● Work instruction
Going down the data below, set down exactly the line with "Task: Open Panpot's user profile" and each line after it through the line with "You are a computer-use agent."; no other lines.

── Information ──

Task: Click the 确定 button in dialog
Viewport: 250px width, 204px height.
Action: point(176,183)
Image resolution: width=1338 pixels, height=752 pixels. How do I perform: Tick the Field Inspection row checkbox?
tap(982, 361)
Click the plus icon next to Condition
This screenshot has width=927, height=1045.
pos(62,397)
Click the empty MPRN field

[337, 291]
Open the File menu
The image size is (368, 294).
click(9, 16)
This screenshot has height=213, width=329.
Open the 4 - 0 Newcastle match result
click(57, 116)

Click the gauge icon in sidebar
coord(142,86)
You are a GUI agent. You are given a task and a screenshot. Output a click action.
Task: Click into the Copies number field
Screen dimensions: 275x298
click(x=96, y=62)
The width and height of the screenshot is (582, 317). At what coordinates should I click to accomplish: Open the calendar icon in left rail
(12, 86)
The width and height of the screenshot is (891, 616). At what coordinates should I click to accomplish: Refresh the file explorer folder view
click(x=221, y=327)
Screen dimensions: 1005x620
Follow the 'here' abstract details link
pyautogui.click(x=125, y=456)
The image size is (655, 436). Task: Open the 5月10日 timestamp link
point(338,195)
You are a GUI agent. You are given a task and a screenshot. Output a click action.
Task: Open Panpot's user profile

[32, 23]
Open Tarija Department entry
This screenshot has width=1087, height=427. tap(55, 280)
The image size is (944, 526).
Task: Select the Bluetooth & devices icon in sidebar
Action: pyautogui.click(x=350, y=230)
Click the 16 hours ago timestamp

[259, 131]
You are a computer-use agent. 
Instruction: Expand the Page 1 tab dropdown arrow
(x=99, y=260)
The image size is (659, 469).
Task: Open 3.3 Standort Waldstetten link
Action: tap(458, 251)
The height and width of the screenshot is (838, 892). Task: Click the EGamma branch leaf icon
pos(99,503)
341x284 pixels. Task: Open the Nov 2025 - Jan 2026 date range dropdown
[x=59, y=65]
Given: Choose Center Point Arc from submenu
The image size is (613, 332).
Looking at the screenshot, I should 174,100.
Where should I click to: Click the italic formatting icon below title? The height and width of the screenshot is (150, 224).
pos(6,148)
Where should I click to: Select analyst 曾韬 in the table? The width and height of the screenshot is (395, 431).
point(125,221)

───

● The completed task
Task: Open Panpot's user profile

[32, 23]
Open Tarija Department entry
This screenshot has width=1087, height=427. tap(55, 280)
The image size is (944, 526).
Task: Select the Bluetooth & devices icon in sidebar
Action: pyautogui.click(x=350, y=230)
Click the 16 hours ago timestamp

[259, 131]
You are a computer-use agent. 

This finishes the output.